AI compute is expensive, and the cost structure is worth understanding.

Training Costs

Training a frontier model costs $50-200 million in compute alone. This is why only a handful of organizations can train frontier models — you need either the capital (OpenAI, Anthropic via investors) or the existing infrastructure (Google, Meta).
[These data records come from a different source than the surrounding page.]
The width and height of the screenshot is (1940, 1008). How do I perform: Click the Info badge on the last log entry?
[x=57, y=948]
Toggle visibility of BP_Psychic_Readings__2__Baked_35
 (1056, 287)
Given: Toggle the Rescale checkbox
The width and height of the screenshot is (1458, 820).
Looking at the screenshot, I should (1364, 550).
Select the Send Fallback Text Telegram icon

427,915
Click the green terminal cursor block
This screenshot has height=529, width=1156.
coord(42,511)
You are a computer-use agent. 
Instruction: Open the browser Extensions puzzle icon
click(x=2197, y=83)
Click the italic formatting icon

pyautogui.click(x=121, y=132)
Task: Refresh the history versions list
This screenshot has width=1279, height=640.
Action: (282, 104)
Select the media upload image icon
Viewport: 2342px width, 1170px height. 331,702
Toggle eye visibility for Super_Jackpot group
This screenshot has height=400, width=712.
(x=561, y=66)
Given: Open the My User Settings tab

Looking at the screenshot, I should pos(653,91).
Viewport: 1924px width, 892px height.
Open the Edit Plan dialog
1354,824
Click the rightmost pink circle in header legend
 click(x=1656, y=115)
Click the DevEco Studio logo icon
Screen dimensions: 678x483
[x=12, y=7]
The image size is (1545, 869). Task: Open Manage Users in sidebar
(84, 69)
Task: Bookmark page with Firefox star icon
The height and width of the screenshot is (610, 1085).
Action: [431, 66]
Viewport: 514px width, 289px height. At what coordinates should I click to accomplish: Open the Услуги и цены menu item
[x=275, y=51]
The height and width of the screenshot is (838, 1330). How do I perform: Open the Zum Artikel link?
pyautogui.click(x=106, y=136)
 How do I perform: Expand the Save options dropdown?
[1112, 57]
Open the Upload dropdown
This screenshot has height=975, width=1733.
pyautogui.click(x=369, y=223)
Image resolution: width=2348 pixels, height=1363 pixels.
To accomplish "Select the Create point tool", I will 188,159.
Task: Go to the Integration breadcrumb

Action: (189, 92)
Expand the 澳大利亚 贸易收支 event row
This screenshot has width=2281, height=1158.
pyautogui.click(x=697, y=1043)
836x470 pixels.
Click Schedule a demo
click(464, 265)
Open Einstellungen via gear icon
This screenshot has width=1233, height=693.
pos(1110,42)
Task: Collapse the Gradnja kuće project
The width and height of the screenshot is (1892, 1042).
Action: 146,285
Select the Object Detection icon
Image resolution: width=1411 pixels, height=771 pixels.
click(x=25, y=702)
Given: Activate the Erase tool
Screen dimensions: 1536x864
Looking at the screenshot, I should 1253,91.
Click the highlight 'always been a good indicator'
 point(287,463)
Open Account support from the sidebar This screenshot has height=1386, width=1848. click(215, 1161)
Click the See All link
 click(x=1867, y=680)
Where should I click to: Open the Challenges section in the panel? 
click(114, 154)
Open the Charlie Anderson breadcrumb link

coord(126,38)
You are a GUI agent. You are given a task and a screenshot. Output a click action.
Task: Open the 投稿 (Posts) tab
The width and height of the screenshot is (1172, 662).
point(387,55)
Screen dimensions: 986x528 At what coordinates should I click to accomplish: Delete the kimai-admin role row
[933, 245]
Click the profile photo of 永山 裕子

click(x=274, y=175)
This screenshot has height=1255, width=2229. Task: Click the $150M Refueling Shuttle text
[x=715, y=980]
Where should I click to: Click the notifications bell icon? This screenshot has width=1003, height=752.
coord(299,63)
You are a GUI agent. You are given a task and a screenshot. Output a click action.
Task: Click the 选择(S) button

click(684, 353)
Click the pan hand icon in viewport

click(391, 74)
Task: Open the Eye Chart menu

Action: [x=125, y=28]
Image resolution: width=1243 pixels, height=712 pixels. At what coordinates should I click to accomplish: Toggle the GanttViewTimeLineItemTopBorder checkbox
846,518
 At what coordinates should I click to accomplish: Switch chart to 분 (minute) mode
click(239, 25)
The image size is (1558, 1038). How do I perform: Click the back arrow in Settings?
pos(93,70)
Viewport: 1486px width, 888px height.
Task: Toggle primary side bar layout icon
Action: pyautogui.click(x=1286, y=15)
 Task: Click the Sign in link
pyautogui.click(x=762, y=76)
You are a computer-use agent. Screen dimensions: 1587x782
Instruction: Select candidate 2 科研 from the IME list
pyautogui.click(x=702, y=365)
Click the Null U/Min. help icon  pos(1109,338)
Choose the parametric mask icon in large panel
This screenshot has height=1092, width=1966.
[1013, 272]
Training costs scale roughly with model size and dataset size, following the scaling laws discussed in earlier chapters.

Inference Costs

Inference is cheaper per query but more expensive in aggregate because inference runs continuously for millions of users. As of early 2025, representative API pricing:

GPT-4o: $2.50 per million input tokens, $10 per million output tokens
Claude 3.5 Sonnet: $3 per million input tokens, $15 per million output tokens
LLaMA 3 70B (via Together AI): ~$0.90 per million input tokens, ~$0.90 per million output tokens

For context: a million tokens is roughly 750,000 words, or about 10 novels. A single ChatGPT conversation might use 2,000-10,000 tokens. The math at scale: a company processing 10 million API calls per day at 1,000 tokens each would spend roughly $30,000-150,000 per day on inference alone, depending on the model.

This is why inference optimization (quantization, caching, batching, speculative decoding) is such an active area. Every percentage improvement in inference efficiency translates directly to cost savings at scale. It's also why subscription models like ChatGPT Plus ($20/month for effectively unlimited use) are loss leaders — OpenAI is subsidizing heavy users to build market share and collect feedback data.

The hyperscalers provide the infrastructure; the enterprise adoption patterns show how AI gets integrated into real organizations. But what are people actually building with these models? The final chapter in this part of the guide covers the applied landscape: RAG, tool use, agentic systems, and the emerging patterns that define how AI gets used in practice. That's where your own work — building agents, optimizing retrieval, deploying autonomous systems — fits into the bigger picture.

Previous: Chapter 18 — The Hardware Stack Next: Chapter 20 — The Applied Landscape

¹ Cloud market share data from Synergy Research Group (Q4 2024). AWS ~32%, Azure ~23%, GCP ~11%. The remaining ~34% is split among Alibaba Cloud, Oracle, IBM, and many smaller providers.

² Kwon et al. (2023), "Efficient Memory Management for Large Language Model Serving with PagedAttention." Proceedings of the 29th Symposium on Operating Systems Principles (SOSP). vLLM's PagedAttention borrows the concept of virtual memory paging from operating systems and applies it to KV-cache management, achieving near-zero waste of GPU memory for cached attention states.